Nuestras organizaciones solicitan a la Comisión de Derechos Humanos que conceda más tiempo al Grupo de Trabajo encargado de elaborar un proyecto de Declaración para que termine satisfactoriamente el proceso lo antes posible, con arreglo a la petición del Tercer Comité de la Asamblea General en su resolución relativa al Segundo Decenio Internacional de los Pueblos Indígenas del Mundo (A/C.3/59/L.30, adoptado al examinarse oralmente).
Cabe recordar que el Tercer Comité de la 59ª sesión de la Asamblea General, en su proyecto de resolución sobre el Segundo Decenio Internacional de los Pueblos Indígenas del Mundo, así como la Comisión de Derechos Humanos, en su resolución sobre derechos humanos y cuestiones indígenas (2004/62), reafirmamos la urgente necesidad de reconocer, promover y proteger de manera más eficaz los derechos humanos y las libertades fundamentales de los Pueblos Indígenas. Por ello, invitamos a la comunidad internacional a que reconozca los derechos de los Pueblos Indígenas como una cuestión fundamental de derechos humanos y a hacer de la adopción de la Declaración una cuestión prioritaria.
Es fundamental que la Declaración sea completada por representantes de los Estados y de los Pueblos Indígenas.

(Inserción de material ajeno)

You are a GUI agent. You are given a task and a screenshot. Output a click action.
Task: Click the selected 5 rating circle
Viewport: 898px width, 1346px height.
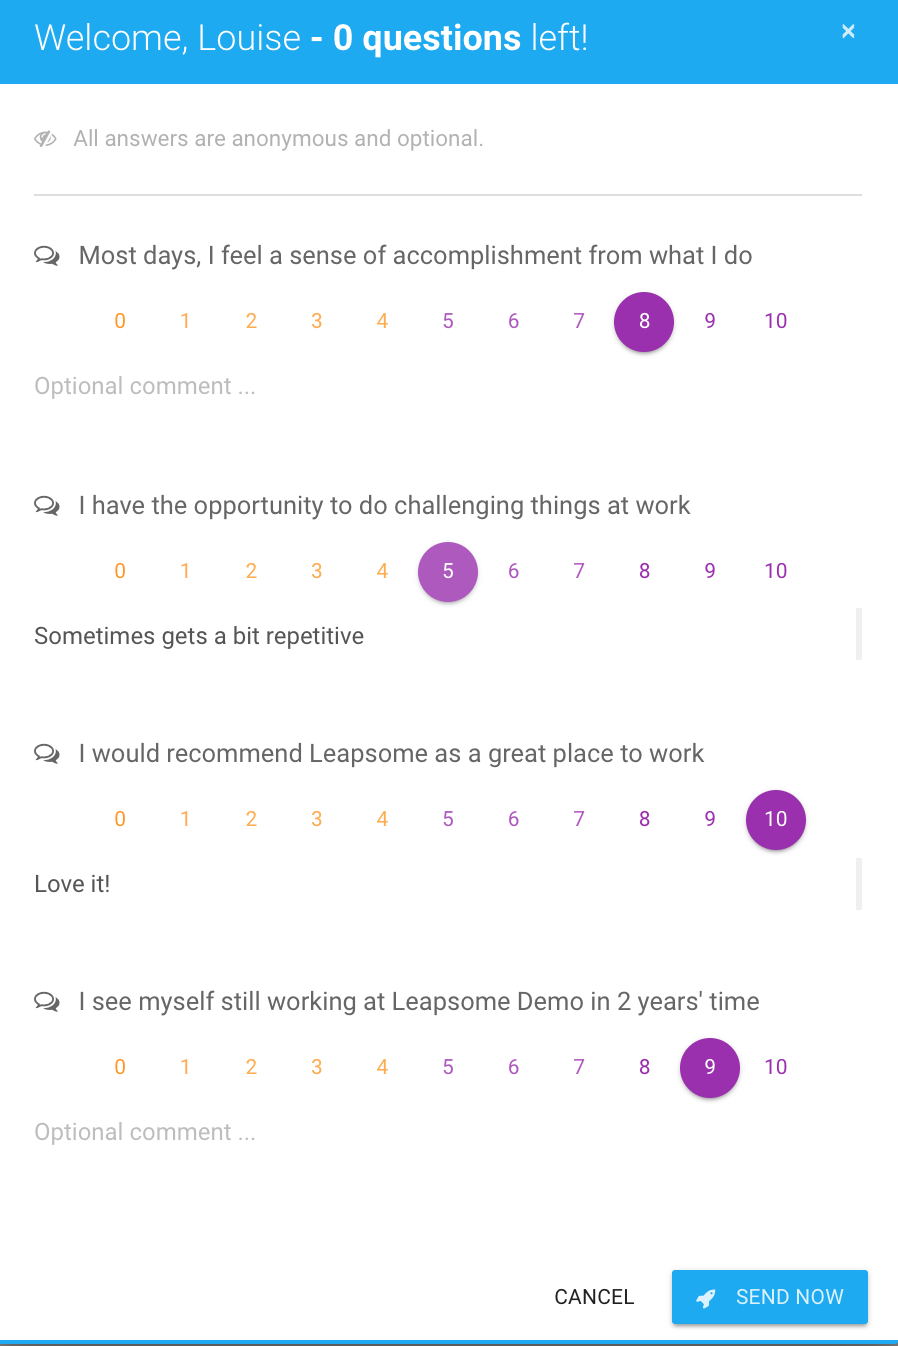448,572
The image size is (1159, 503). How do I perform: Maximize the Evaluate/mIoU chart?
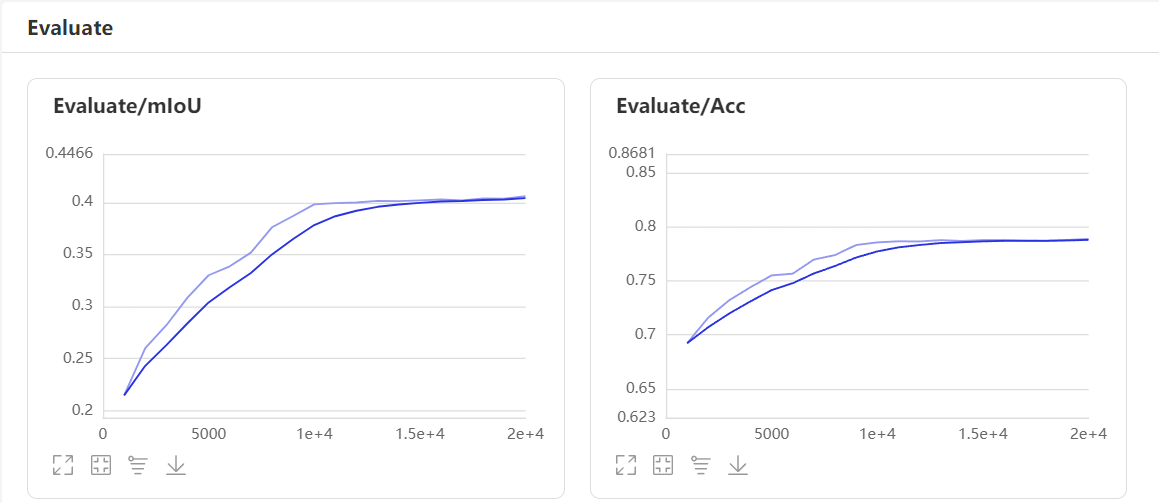(63, 465)
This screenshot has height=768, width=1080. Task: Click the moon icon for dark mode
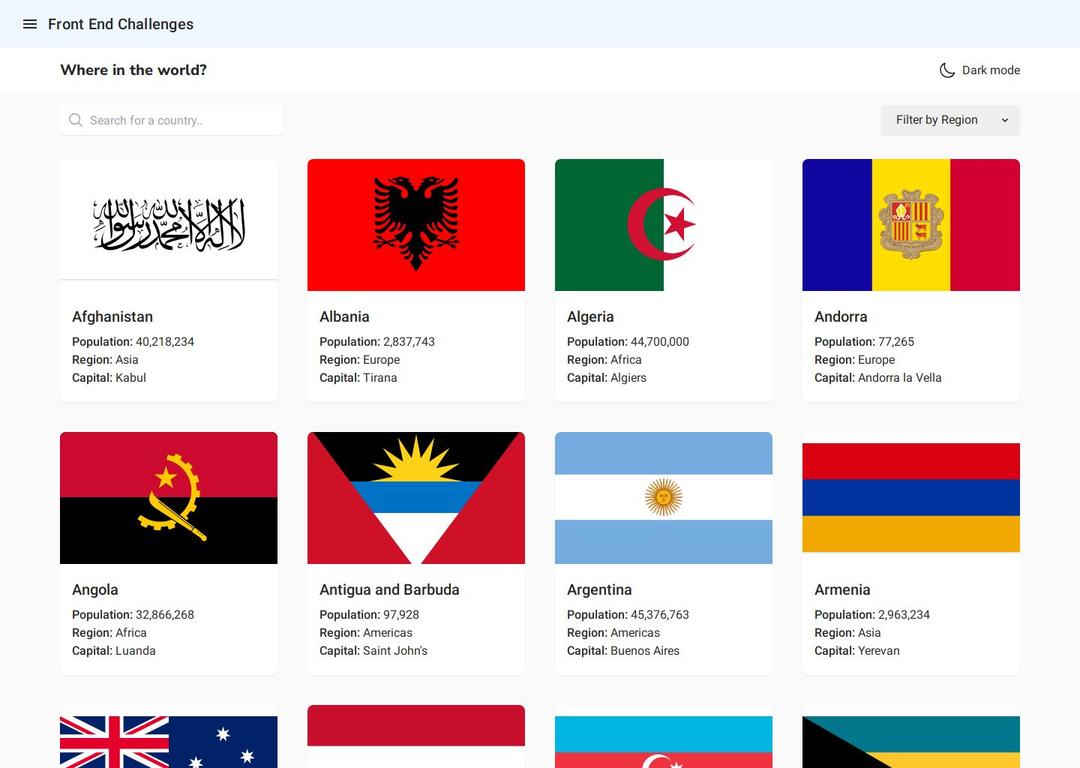(946, 70)
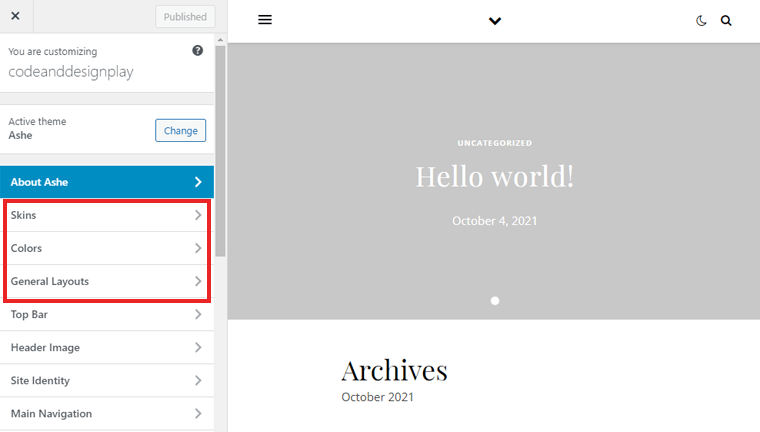Open the Top Bar settings

point(107,314)
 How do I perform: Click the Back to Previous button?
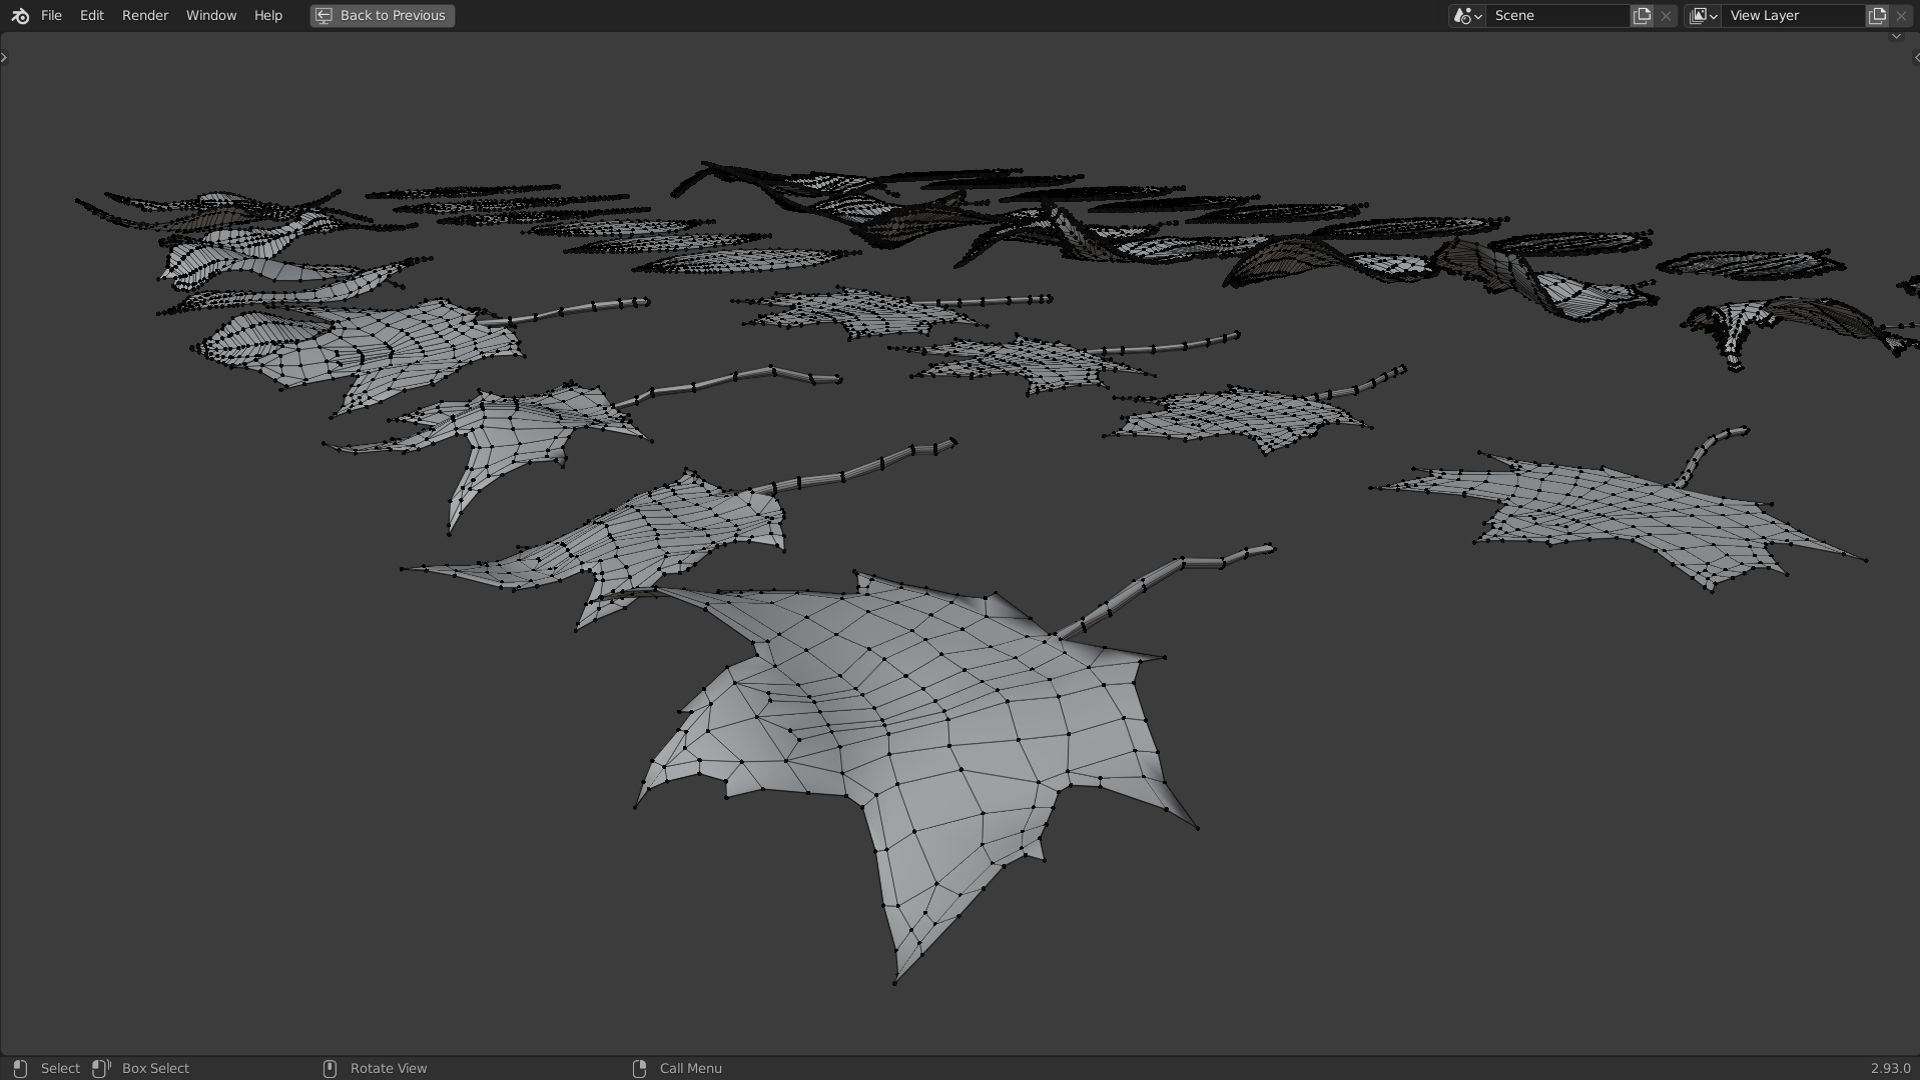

Adoptar la Declaración sin contar con un fuerte apoyo de los Pueblos Indígenas no respetaría el espíritu de la Declaración y de las negociaciones en torno a ella. Rogamos que se extienda el mandato del Grupo de Trabajo de forma que los avances logrados este año sirvan de base para lograr una Declaración satisfactoria que pueda ser apoyada por todos.